Reproduce the listing below line for line, omitting the pictures.

* begin *

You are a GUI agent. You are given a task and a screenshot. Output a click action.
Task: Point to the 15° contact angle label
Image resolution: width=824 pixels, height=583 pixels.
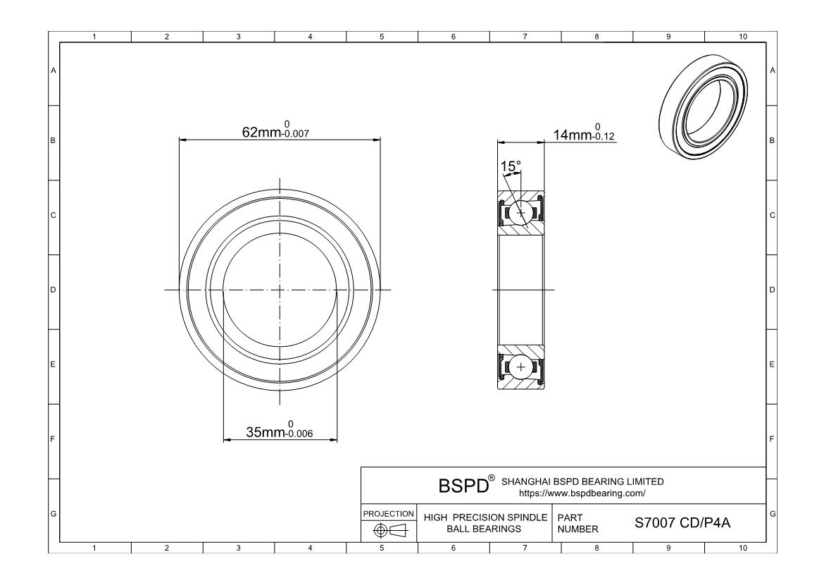click(x=511, y=166)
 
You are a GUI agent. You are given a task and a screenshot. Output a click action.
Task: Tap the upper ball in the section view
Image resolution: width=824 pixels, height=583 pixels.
click(x=521, y=212)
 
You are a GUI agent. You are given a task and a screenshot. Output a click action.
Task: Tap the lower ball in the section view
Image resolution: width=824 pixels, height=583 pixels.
click(x=521, y=367)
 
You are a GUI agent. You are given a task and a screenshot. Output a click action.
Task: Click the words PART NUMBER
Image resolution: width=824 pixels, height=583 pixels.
click(x=578, y=523)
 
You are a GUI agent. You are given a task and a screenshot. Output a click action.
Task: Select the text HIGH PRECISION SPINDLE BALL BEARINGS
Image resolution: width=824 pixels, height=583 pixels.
click(x=485, y=523)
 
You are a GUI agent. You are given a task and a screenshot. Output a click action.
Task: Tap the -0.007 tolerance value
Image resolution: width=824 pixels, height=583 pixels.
click(x=296, y=134)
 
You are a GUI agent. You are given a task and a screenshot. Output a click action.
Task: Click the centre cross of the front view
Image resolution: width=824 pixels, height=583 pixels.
click(x=280, y=289)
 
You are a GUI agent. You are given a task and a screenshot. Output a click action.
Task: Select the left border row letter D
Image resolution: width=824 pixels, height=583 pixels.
click(x=53, y=290)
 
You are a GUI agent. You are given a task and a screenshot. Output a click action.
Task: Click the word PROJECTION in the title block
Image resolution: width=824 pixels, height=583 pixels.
click(x=389, y=513)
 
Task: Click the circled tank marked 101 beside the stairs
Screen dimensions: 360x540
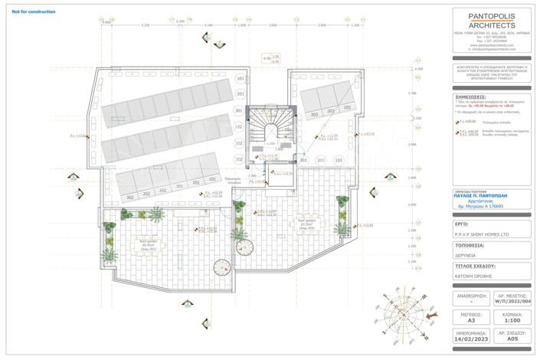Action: (x=240, y=80)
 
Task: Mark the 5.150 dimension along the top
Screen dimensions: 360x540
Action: (x=145, y=26)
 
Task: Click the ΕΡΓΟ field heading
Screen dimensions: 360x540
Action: (x=462, y=225)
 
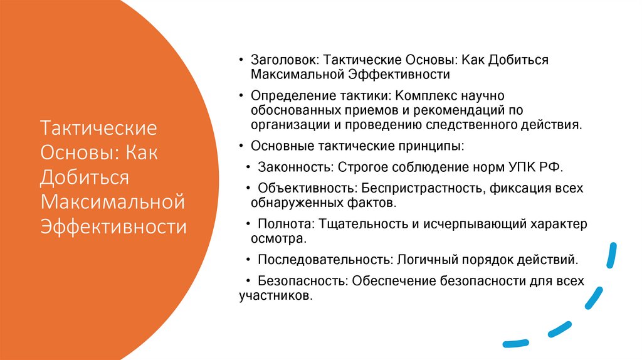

* end *

## [Reply to the exercise]
You are a GUI agent. You are given a task and a screenshot. Output a click action.
Task: Point to the 15° contact angle label
Image resolution: width=824 pixels, height=583 pixels.
click(x=511, y=166)
 
You are a GUI agent. You are given a task and a screenshot. Output a click action.
Task: Tap the upper ball in the section view
Image resolution: width=824 pixels, height=583 pixels.
click(x=521, y=212)
 
You are a GUI agent. You are given a task and a screenshot. Output a click action.
Task: Tap the lower ball in the section view
Image resolution: width=824 pixels, height=583 pixels.
click(x=521, y=367)
 
You are a GUI agent. You are given a task and a screenshot. Output a click action.
Task: Click the words PART NUMBER
Image resolution: width=824 pixels, height=583 pixels.
click(x=578, y=523)
 
You are a GUI agent. You are given a task and a screenshot. Output a click action.
Task: Select the text HIGH PRECISION SPINDLE BALL BEARINGS
Image resolution: width=824 pixels, height=583 pixels.
click(x=485, y=523)
 
You are a GUI agent. You are given a task and a screenshot. Output a click action.
Task: Tap the -0.007 tolerance value
Image resolution: width=824 pixels, height=583 pixels.
click(x=296, y=134)
 
You are a GUI agent. You are given a task and a screenshot. Output a click action.
Task: Click the centre cross of the front view
Image resolution: width=824 pixels, height=583 pixels.
click(x=280, y=289)
 
You are a GUI agent. You are given a task and a screenshot. Output a click action.
Task: Select the left border row letter D
Image resolution: width=824 pixels, height=583 pixels.
click(x=53, y=290)
 
You are a GUI agent. You are given a task and a screenshot. Output a click action.
Task: Click the word PROJECTION in the title block
Image resolution: width=824 pixels, height=583 pixels.
click(x=389, y=513)
 
Task: Click the circled tank marked 101 beside the stairs
Screen dimensions: 360x540
Action: (x=240, y=80)
 
Task: Mark the 5.150 dimension along the top
Screen dimensions: 360x540
Action: (x=145, y=26)
 
Task: Click the ΕΡΓΟ field heading
Screen dimensions: 360x540
Action: (x=462, y=225)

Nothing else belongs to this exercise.